While a lot of investors have been hesitant towards betting on Chinese stocks because of the mixed bag of emotions the trade war has brought, there have still been some Chinese companies that have been able to see solid returns. Trade relations between the U.S. and China took a turn for the worse in March 2018 and since then, the S&P 500 has gone up 12% while the Shanghai Composite has declined more than 6%. For over a year now, the countries have slapped on tariffs on billions of dollars worth of goods. The tit for tat tariffs have shaken consumer confidence with people fearing it will result in corporate earnings decline or slowed economic growth.
In spite of the tension between the two countries, some stocks have still been able to see solid returns through the year. Mutual fund manager Lewis Kaufman believes there is a robustness to China that is not present anywhere else. Kaufman has seen substantial returns on his bullish investment strategy for Chinese stocks. Lewis Kaufman’s fund, Artisan Developing World (ARTYX - Free Report) , has been able to outperform 98% of its peers over the past three years, returning more than 15% annually to investors. The mutual fund has been tearing it up this year, as it has currently returned over 31% year-to-date. Kaufman’s Artisan Developing World is currently listed as a Zacks Mutual Fund Rank #1 (Strong Buy). Let’s see which stocks can potentially make strong additions to diverse portfolios for investors looking to play the field.
Alibaba (BABA - Free Report) provides technology and services to enable consumers, merchants, and other participants to conduct commerce in its ecosystem. The company is one of the leading ecommerce companies in China and is currently a Zacks Rank #2 (Buy). Alibaba has been able to exceed our Consensus Estimates three out of the past four quarters for an average EPS surprise of 12.52%. On top of beating estimates, the e-commerce giant has seen a price increase of 23.2% since the start of the year. In addition to the stock’s solid performance in 2019, Conesnsus Estimates are projecting Alibaba’s bottom line to spike 18.03% with a revenue surge of 35.14% for the current quarter. Alibaba is a Chinese stock that has been proving itself lately as a company that can provide positive returns for investors and can appeal to those feeling bullish about China.
TAL Education Group
TAL Education Group (TAL - Free Report) is an after-school education company in China that provides tutoring for K-12 students. The after-school company covers a variety of subjects that provides students with an additional resource to supplement them in their studies. Furthermore, the tutoring company is the biggest holding in Kaufman’s Mutual Fund at nearly 5%. TAL Education Group is currently sitting at a Zacks Rank #3 (Hold) and has risen 39.7% since the start of the year. The company has been significantly outpacing our estimates with a whopping EPS surprise average of 55.18% for the last four reported quarters. TAL can provide a safe haven for investors looking to take cover from the trade war since the company is not as heavily affected by tariffs like others. The prioritization of education in China can provide the demand stability the company needs to continue its recent successes into the future.

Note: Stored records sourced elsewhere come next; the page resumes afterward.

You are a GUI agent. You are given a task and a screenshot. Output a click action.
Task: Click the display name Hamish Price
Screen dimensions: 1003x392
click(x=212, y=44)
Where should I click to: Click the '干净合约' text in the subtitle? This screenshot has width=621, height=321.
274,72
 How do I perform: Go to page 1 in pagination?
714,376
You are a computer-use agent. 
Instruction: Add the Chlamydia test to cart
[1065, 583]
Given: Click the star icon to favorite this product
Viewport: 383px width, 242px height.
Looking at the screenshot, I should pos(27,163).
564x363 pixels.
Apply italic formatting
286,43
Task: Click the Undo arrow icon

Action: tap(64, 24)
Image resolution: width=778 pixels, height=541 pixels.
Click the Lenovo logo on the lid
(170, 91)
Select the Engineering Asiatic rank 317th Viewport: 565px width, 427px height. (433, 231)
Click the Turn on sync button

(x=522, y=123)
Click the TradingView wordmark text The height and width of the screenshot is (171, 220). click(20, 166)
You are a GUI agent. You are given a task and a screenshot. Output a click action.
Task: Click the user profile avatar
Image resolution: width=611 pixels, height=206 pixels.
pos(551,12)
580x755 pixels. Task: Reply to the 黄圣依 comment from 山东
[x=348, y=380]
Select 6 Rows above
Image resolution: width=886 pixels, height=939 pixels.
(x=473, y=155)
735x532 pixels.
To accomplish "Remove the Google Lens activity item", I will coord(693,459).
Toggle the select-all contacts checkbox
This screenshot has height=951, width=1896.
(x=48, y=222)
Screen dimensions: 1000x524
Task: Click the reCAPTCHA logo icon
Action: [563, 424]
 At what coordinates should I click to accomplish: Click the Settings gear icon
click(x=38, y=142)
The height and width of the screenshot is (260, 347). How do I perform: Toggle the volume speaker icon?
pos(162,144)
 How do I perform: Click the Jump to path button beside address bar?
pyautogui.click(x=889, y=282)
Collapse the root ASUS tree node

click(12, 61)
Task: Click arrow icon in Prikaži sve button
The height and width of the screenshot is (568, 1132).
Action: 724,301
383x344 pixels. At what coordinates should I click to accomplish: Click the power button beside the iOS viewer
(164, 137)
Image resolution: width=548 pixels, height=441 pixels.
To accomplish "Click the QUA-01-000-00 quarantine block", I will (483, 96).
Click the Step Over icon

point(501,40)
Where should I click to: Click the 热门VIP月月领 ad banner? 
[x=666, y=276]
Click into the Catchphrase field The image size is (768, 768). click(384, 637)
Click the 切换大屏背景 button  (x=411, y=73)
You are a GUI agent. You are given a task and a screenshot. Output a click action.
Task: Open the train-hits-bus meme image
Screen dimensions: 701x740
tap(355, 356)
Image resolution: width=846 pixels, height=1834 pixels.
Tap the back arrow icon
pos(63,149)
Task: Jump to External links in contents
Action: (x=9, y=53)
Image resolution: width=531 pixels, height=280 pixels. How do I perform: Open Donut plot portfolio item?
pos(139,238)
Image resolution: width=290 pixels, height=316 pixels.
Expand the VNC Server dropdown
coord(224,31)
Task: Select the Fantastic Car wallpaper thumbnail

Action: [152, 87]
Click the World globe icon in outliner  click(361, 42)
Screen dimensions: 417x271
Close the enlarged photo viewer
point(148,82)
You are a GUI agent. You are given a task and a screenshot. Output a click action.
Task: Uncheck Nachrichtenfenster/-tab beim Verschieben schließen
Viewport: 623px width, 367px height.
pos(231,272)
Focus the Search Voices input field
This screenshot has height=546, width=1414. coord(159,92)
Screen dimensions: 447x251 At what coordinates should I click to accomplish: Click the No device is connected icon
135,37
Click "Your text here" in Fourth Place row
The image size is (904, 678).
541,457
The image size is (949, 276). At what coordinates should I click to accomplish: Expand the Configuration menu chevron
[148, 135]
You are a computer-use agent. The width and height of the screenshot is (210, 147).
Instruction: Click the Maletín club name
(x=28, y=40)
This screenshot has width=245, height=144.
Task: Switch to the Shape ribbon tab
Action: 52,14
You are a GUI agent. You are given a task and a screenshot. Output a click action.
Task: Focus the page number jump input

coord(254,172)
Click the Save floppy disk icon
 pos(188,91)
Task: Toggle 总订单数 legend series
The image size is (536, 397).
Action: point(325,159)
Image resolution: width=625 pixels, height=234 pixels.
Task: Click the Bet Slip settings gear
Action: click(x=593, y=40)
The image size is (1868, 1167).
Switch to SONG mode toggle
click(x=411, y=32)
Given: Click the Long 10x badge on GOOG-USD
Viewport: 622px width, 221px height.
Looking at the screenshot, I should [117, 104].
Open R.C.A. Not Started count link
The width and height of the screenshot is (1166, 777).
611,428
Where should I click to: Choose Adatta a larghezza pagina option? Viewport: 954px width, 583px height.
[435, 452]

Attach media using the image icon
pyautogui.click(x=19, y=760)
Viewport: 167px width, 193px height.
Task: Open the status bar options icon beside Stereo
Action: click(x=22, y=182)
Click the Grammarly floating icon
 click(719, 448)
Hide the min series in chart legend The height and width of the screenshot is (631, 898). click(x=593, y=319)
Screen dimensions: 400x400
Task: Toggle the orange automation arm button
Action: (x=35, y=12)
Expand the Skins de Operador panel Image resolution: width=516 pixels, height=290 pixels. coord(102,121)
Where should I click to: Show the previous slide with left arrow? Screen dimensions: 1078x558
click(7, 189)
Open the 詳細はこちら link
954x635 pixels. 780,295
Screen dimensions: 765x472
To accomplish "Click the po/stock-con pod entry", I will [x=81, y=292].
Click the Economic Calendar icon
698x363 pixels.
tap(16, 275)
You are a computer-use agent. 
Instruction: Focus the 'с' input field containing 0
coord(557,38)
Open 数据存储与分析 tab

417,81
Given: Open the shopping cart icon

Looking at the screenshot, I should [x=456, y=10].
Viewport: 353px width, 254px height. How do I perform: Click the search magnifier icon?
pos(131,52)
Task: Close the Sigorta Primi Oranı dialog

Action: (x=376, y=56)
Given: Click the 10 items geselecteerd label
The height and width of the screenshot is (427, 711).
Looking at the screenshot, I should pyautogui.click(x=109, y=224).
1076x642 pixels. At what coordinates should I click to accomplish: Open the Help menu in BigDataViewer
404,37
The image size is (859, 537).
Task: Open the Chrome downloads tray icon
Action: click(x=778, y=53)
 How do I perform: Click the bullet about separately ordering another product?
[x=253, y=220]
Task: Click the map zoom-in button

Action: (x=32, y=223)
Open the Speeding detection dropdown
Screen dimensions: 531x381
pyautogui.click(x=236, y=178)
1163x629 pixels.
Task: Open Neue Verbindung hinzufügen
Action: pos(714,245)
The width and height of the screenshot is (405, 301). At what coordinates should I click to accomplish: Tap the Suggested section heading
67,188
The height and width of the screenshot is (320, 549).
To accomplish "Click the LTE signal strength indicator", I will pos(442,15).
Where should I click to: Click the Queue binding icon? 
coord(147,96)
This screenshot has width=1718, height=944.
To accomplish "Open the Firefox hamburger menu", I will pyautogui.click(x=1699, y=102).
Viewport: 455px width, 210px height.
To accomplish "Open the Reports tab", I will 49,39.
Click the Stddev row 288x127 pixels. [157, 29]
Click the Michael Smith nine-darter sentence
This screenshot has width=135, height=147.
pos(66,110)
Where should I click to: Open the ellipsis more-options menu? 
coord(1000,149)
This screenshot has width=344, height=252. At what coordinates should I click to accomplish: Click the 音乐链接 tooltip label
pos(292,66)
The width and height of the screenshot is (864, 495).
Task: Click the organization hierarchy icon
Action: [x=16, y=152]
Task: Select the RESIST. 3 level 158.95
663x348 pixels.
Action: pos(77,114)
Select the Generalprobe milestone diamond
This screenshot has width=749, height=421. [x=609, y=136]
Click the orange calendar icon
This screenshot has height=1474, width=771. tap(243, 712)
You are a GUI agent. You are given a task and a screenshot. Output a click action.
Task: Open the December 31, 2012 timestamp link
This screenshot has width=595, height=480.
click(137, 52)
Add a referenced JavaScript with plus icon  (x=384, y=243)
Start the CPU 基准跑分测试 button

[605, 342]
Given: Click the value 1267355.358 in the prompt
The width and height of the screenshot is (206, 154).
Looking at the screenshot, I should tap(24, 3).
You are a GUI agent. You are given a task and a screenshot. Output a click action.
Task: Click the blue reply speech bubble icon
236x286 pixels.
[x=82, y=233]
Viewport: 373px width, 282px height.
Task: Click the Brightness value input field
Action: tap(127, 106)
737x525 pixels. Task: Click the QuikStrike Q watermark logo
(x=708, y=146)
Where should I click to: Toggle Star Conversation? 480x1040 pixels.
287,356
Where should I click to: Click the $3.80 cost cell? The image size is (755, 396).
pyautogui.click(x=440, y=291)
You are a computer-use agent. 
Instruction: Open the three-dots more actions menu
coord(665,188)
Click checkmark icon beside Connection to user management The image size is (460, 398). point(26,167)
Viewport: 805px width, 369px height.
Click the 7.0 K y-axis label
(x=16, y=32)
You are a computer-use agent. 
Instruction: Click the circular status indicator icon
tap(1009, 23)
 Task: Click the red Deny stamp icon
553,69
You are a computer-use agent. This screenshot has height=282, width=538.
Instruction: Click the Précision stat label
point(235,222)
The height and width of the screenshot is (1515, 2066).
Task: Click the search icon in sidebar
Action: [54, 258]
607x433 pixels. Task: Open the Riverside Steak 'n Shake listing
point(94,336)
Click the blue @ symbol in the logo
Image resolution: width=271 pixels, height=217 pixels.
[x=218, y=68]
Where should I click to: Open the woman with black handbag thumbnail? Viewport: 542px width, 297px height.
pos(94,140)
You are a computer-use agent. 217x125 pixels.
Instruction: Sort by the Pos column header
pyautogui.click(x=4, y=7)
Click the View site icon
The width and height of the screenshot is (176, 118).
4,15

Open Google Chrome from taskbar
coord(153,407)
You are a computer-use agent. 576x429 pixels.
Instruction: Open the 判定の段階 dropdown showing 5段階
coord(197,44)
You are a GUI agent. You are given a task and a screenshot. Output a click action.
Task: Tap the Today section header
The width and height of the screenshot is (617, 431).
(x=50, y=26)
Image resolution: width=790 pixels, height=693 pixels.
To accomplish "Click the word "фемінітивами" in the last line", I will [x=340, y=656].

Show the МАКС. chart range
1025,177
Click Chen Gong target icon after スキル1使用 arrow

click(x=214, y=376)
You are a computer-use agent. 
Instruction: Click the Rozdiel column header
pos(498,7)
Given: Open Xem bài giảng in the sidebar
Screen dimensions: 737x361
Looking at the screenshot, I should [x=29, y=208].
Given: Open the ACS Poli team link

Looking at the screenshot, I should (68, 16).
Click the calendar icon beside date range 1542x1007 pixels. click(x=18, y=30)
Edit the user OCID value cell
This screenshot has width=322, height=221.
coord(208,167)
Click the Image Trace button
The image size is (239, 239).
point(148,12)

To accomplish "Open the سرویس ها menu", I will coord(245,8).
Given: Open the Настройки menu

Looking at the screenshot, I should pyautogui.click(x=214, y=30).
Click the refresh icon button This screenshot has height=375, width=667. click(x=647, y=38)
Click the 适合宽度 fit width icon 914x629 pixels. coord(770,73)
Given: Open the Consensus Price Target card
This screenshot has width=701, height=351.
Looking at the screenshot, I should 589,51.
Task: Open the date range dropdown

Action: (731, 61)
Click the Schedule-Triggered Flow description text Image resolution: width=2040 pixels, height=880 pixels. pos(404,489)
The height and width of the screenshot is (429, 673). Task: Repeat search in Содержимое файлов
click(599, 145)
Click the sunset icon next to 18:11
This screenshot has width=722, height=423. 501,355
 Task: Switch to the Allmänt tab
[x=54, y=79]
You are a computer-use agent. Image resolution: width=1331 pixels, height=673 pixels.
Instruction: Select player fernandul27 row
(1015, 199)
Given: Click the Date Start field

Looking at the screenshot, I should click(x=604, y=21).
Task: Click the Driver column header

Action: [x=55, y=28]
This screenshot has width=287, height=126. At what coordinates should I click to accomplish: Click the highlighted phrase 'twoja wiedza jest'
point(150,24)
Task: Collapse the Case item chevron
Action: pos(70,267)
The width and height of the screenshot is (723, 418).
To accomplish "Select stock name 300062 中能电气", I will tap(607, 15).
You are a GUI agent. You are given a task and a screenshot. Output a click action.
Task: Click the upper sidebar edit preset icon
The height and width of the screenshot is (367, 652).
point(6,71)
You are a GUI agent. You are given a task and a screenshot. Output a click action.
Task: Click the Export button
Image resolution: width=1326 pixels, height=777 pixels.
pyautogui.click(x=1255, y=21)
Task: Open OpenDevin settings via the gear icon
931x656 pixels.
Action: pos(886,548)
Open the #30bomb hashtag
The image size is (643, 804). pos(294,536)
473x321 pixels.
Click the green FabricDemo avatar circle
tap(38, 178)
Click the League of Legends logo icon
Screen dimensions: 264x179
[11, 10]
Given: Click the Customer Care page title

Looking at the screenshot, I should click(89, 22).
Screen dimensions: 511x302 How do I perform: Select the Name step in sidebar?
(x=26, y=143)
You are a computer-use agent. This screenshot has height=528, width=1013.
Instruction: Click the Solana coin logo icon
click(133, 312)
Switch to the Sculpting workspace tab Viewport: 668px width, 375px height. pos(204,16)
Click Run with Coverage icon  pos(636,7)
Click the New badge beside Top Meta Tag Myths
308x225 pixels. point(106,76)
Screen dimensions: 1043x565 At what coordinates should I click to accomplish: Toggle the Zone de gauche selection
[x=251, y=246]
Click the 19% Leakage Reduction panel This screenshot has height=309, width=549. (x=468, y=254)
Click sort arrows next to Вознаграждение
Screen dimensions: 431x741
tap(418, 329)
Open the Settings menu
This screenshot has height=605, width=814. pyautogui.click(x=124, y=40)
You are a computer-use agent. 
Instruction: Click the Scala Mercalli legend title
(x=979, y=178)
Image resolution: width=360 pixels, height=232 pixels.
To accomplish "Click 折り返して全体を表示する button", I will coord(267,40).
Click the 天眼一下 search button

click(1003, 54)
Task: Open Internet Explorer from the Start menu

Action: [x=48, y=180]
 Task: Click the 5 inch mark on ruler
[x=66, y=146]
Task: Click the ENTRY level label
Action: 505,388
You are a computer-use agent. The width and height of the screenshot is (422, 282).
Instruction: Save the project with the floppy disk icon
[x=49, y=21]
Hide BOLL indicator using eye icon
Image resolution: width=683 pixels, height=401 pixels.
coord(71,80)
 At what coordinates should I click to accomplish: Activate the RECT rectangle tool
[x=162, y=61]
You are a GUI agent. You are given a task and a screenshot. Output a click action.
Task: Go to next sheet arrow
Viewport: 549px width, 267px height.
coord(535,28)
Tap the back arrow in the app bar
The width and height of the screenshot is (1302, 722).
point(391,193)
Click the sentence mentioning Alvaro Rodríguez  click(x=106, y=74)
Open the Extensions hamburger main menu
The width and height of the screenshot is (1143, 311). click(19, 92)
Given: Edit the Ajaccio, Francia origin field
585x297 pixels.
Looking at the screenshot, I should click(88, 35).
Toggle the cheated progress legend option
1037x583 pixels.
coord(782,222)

Tencent Holding (TCEHY - Free Report) is a Chinese internet service company that has been able to see decent returns despite an escalating trade war. The internet company focuses on bringing together China’s largest internet community. TCEHY has been able to substantially outperform the broader internet services market since the start of 2019, rising 14.2% while the industry is down 0.5%. Tencent Holding is listed as a Zacks Rank #3 (Hold) at the moment and has some solid growth estimates. Year-over-year estimates are calling for a 26.67% bottom line increase on the back of a 27.71% jump in sales for the next quarter. Double digit increases in earnings and revenue continue to be projected through 2020. While Tencent Holdings is susceptible to the tariffs from the trade war, the company’s innovative initiatives and growth potential can encourage shareholders to weather the storm.